What is being asked: Rewrite the records below with every instance of "hamburger menu icon" changed to "three-line menu icon", leaving all other text untouched.

#### Extracted entries

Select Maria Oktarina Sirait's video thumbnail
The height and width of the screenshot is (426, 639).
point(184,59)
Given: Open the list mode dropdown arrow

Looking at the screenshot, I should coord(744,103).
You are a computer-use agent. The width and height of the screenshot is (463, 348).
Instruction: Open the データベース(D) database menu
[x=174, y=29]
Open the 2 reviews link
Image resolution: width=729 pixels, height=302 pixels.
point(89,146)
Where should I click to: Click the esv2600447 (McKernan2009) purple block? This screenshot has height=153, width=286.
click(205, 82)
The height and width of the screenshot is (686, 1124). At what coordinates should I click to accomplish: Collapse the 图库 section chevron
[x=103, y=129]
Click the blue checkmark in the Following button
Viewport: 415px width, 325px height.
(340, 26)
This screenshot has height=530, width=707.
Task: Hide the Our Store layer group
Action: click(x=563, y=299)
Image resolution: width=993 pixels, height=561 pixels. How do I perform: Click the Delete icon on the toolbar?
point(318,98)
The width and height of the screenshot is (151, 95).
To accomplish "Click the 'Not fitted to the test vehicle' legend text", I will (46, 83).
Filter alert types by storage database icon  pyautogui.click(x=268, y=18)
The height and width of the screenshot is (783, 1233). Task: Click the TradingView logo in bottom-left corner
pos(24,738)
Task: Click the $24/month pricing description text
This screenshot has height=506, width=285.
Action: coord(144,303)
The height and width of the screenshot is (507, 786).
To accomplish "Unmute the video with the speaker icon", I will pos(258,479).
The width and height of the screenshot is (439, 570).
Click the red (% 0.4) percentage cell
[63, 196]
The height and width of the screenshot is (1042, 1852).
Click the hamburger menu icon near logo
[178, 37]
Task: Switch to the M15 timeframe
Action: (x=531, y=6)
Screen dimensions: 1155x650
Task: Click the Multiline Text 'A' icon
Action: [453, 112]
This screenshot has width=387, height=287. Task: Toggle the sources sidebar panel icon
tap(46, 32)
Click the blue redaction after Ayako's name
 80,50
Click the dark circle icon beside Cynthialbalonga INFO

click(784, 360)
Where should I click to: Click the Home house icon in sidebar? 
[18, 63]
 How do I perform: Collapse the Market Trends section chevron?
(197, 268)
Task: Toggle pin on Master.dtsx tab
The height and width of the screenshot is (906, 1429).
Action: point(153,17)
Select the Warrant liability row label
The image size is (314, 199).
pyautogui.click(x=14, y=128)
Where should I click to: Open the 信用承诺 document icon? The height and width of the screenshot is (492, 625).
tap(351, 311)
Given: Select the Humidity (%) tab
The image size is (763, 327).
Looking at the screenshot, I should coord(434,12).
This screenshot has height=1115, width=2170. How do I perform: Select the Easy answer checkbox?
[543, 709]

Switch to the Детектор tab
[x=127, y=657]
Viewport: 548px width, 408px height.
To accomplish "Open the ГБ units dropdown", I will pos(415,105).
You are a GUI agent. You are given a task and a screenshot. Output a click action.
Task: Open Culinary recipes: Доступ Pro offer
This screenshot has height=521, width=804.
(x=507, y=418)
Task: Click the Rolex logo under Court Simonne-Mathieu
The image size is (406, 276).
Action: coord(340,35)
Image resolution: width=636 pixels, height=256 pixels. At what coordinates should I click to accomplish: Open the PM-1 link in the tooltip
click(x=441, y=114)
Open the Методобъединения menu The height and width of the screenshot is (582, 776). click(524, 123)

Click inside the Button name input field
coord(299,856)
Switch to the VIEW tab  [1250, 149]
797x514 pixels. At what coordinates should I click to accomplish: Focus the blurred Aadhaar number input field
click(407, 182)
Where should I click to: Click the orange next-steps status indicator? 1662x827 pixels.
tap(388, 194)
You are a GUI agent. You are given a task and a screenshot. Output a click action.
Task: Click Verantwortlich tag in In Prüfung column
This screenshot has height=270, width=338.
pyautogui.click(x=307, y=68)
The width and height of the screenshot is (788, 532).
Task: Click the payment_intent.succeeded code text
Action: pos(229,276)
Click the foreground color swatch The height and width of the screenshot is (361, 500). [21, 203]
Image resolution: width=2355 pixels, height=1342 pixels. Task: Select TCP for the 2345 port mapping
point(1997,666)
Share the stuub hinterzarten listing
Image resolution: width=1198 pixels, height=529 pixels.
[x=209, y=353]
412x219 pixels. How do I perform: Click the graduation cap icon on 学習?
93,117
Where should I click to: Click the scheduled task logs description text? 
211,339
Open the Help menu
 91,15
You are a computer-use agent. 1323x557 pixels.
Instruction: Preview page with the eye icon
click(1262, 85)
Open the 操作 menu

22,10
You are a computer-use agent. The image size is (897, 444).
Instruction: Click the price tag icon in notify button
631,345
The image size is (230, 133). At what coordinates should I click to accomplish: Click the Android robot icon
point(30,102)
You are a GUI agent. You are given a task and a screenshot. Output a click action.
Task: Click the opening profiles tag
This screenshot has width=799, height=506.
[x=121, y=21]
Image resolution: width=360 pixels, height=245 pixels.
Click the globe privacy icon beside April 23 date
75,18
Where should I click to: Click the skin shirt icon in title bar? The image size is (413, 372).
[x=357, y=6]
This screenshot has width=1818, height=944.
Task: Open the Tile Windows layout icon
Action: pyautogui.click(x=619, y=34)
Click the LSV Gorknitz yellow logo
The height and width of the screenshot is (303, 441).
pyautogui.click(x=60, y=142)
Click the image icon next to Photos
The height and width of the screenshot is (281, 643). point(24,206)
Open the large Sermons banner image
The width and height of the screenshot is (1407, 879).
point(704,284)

########

Answer to this task:
Select Maria Oktarina Sirait's video thumbnail
The height and width of the screenshot is (426, 639).
point(184,59)
Given: Open the list mode dropdown arrow

Looking at the screenshot, I should coord(744,103).
You are a computer-use agent. The width and height of the screenshot is (463, 348).
Instruction: Open the データベース(D) database menu
[x=174, y=29]
Open the 2 reviews link
Image resolution: width=729 pixels, height=302 pixels.
point(89,146)
Where should I click to: Click the esv2600447 (McKernan2009) purple block? This screenshot has height=153, width=286.
click(205, 82)
The height and width of the screenshot is (686, 1124). At what coordinates should I click to accomplish: Collapse the 图库 section chevron
[x=103, y=129]
Click the blue checkmark in the Following button
Viewport: 415px width, 325px height.
(340, 26)
This screenshot has height=530, width=707.
Task: Hide the Our Store layer group
Action: click(x=563, y=299)
Image resolution: width=993 pixels, height=561 pixels. How do I perform: Click the Delete icon on the toolbar?
point(318,98)
The width and height of the screenshot is (151, 95).
To accomplish "Click the 'Not fitted to the test vehicle' legend text", I will (46, 83).
Filter alert types by storage database icon  pyautogui.click(x=268, y=18)
The height and width of the screenshot is (783, 1233). Task: Click the TradingView logo in bottom-left corner
pos(24,738)
Task: Click the $24/month pricing description text
This screenshot has height=506, width=285.
Action: coord(144,303)
The height and width of the screenshot is (507, 786).
To accomplish "Unmute the video with the speaker icon", I will pos(258,479).
The width and height of the screenshot is (439, 570).
Click the red (% 0.4) percentage cell
[63, 196]
The height and width of the screenshot is (1042, 1852).
Click the three-line menu icon near logo
[178, 37]
Task: Switch to the M15 timeframe
Action: (x=531, y=6)
Screen dimensions: 1155x650
Task: Click the Multiline Text 'A' icon
Action: [453, 112]
This screenshot has width=387, height=287. Task: Toggle the sources sidebar panel icon
tap(46, 32)
Click the blue redaction after Ayako's name
 80,50
Click the dark circle icon beside Cynthialbalonga INFO

click(784, 360)
Where should I click to: Click the Home house icon in sidebar? 
[18, 63]
 How do I perform: Collapse the Market Trends section chevron?
(197, 268)
Task: Toggle pin on Master.dtsx tab
The height and width of the screenshot is (906, 1429).
Action: point(153,17)
Select the Warrant liability row label
The image size is (314, 199).
pyautogui.click(x=14, y=128)
Where should I click to: Open the 信用承诺 document icon? The height and width of the screenshot is (492, 625).
tap(351, 311)
Given: Select the Humidity (%) tab
The image size is (763, 327).
Looking at the screenshot, I should coord(434,12).
This screenshot has height=1115, width=2170. How do I perform: Select the Easy answer checkbox?
[543, 709]

Switch to the Детектор tab
[x=127, y=657]
Viewport: 548px width, 408px height.
To accomplish "Open the ГБ units dropdown", I will pos(415,105).
You are a GUI agent. You are given a task and a screenshot. Output a click action.
Task: Open Culinary recipes: Доступ Pro offer
This screenshot has height=521, width=804.
(x=507, y=418)
Task: Click the Rolex logo under Court Simonne-Mathieu
The image size is (406, 276).
Action: coord(340,35)
Image resolution: width=636 pixels, height=256 pixels. At what coordinates should I click to accomplish: Open the PM-1 link in the tooltip
click(x=441, y=114)
Open the Методобъединения menu The height and width of the screenshot is (582, 776). click(524, 123)

Click inside the Button name input field
coord(299,856)
Switch to the VIEW tab  [1250, 149]
797x514 pixels. At what coordinates should I click to accomplish: Focus the blurred Aadhaar number input field
click(407, 182)
Where should I click to: Click the orange next-steps status indicator? 1662x827 pixels.
tap(388, 194)
You are a GUI agent. You are given a task and a screenshot. Output a click action.
Task: Click Verantwortlich tag in In Prüfung column
This screenshot has height=270, width=338.
pyautogui.click(x=307, y=68)
The width and height of the screenshot is (788, 532).
Task: Click the payment_intent.succeeded code text
Action: pos(229,276)
Click the foreground color swatch The height and width of the screenshot is (361, 500). [21, 203]
Image resolution: width=2355 pixels, height=1342 pixels. Task: Select TCP for the 2345 port mapping
point(1997,666)
Share the stuub hinterzarten listing
Image resolution: width=1198 pixels, height=529 pixels.
[x=209, y=353]
412x219 pixels. How do I perform: Click the graduation cap icon on 学習?
93,117
Where should I click to: Click the scheduled task logs description text? 
211,339
Open the Help menu
 91,15
You are a computer-use agent. 1323x557 pixels.
Instruction: Preview page with the eye icon
click(1262, 85)
Open the 操作 menu

22,10
You are a computer-use agent. The image size is (897, 444).
Instruction: Click the price tag icon in notify button
631,345
The image size is (230, 133). At what coordinates should I click to accomplish: Click the Android robot icon
point(30,102)
You are a GUI agent. You are given a task and a screenshot. Output a click action.
Task: Click the opening profiles tag
This screenshot has width=799, height=506.
[x=121, y=21]
Image resolution: width=360 pixels, height=245 pixels.
Click the globe privacy icon beside April 23 date
75,18
Where should I click to: Click the skin shirt icon in title bar? The image size is (413, 372).
[x=357, y=6]
This screenshot has width=1818, height=944.
Task: Open the Tile Windows layout icon
Action: pyautogui.click(x=619, y=34)
Click the LSV Gorknitz yellow logo
The height and width of the screenshot is (303, 441).
pyautogui.click(x=60, y=142)
Click the image icon next to Photos
The height and width of the screenshot is (281, 643). point(24,206)
Open the large Sermons banner image
The width and height of the screenshot is (1407, 879).
point(704,284)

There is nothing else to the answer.